Do you believe you have the right to know details about where your food comes from? If so, get to know more about a new law that keeps consumers in the dark in order to honour the privacy rights of food producers.
What are ag-gag laws?
Coined by New York Times columnist Mark Bittman, ag-gag laws refers to any bill that attempts to criminalize whistleblowers for informing the public about factory farm practices. According to Bittman, these bills “seek to punish not only photographers and videographers but those who distribute their work, which means organizations like the Humane Society of the United States and Mercy for Animals.”
Who is trying to pass ag-gag laws?
Supporters of ag-gag laws believe that such bills strengthen private property rights, protecting business owners from intruders of their workplace, a nonpublic area, from rivals who seek to steal information or expose their practices.

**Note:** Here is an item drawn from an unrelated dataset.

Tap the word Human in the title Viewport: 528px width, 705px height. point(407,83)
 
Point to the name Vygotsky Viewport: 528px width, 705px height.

Some supporters, including the board of directors for the “Animal and Ecological Terrorism in America” act, go further with their accusations, calling whistleblower investigations on factory farms an act of terrorism. According to Bill Moyers, Managing Editor of Huffington Post Green, “Just two Septembers after the atrocious attacks that killed three thousand Americans, and as we were still trying to figure out how to cope with terrorism, ALEC compared “extreme animal rights and environmental militants” to “terrorist groups like Al Qaeda.””
Who is attempting to outlaw ag-gag bills?
With data suggesting that 99 percent of farm animals in the United States are raised in factory farms, it is no wonder that animal rights activists and organizations have been attempting to explore the practices involved in meat production. However, since most producers of animal products do not typically disclose information about their practices, or welcome outsiders in to observe what goes on in their facilities, information relating to some of the largest meat producers remains private.
The widespread belief that the reality behind meat production should be known to consumers has inspired whistleblowers to go undercover and reveal factory farming practices, in order to make them known.
Ag-gag laws challenge this behaviour by making it illegal to investigates factory farms, and thus impossible for these facts to become public knowledge. A problematic reality since the truth could potentially prevent conumers from making informed decisions related to their health. In fact, Wired magazine claimed that, since unethical, subpar environments often encourage unsanitary conditions, “ag gag laws could make America sick.”
“Ag gag laws could make America sick.”
Critics, like Matt Dominguez of the HSUS Farm Animal Protection Campaign, believe that the attempt by the meat industry to hide their practices only serves to prove that their behaviour is a problem worth concealing. “The industry’s response is not to clean up the bad behavior, but rather to make investigations illegal. We show what they’re desperate to hide from the American public.”
Others believe that by limiting the ability for citizens to speak openly and freely about these unethical practices, ag-gag bills challenge free speech in an open and democratic society. Furthermore, ag-gag bills deter employees from reporting illegal activities that affect the public. For this reason, North Carolina governor Pat McCrory vetoed the bill.
“While I support the purpose of this bill, I believe it does not adequately protect or give clear guidance to honest employees who uncover criminal activity.”
Celebs Who Have Spoken Out
In May, Martha Stewart and Kesha took to twitter to speak out against North Carolina’s House Bill 405, The Property Protection Act, which allows business owners to sue employees who conduct undercover investigations on their property. Despite efforts from critics of the bill, who refer to it as an ag-gag bill since it criminalizes undercover and whistleblowing activity, the bill was passed on June 3.
Other celebrity spokespersons include Tony Kanal and Moby. The vegan celebrities partnered with Mercy for Animals’ #NoAgGag campaign, sealing their mouths for a photo shoot, in order to support the idea that ag-gag laws limit free speech.
So…What Can You Do?
While the recent approval of Bill 405 in North Carolina was bad news for anti ag-gag activists, their successes outweigh their defeats. While only five states have ag-gag laws passes, 19 states have defeated them. With groups such as Mercy For Animals continuing undercover investigations across the United States and in Canada, it is likely that bills such as North Carolina’s Bill 405 and other Ag-gag laws will continue to emerge in states and provinces across North America.
Speak out by sharing information about the acts of animal cruelty involved in many factory farms, and the ag-gag laws that attempt to conceal them.
Explore the benefits of a vegan diet, or shop responsibly. Portland butcher Camas Davis found a balance between veganism and factory farming that works for her. She shares her knowledge about responsible and cruelty-free meat production through her butchery school, the Portland Meat Collective.